**EXERCISE PROMPT:**
What is needed is an exact copy of the line with "1200). click(427, 172)" and all lines that follow it in the entries below, the last line included.

**DATA EXTRACT:**
========

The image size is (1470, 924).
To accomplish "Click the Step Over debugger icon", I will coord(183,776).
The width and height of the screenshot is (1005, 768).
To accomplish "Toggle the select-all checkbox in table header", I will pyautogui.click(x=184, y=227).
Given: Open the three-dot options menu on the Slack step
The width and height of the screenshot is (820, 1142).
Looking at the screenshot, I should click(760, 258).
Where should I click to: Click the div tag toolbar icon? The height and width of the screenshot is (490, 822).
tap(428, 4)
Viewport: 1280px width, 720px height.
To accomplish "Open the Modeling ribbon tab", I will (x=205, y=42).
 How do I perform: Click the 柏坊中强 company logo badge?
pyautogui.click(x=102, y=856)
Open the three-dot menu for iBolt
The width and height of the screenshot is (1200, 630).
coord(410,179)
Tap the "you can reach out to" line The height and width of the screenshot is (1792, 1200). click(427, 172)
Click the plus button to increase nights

========

**ANSWER BELOW:**
Tap the "you can reach out to" line The height and width of the screenshot is (1792, 1200). click(427, 172)
Click the plus button to increase nights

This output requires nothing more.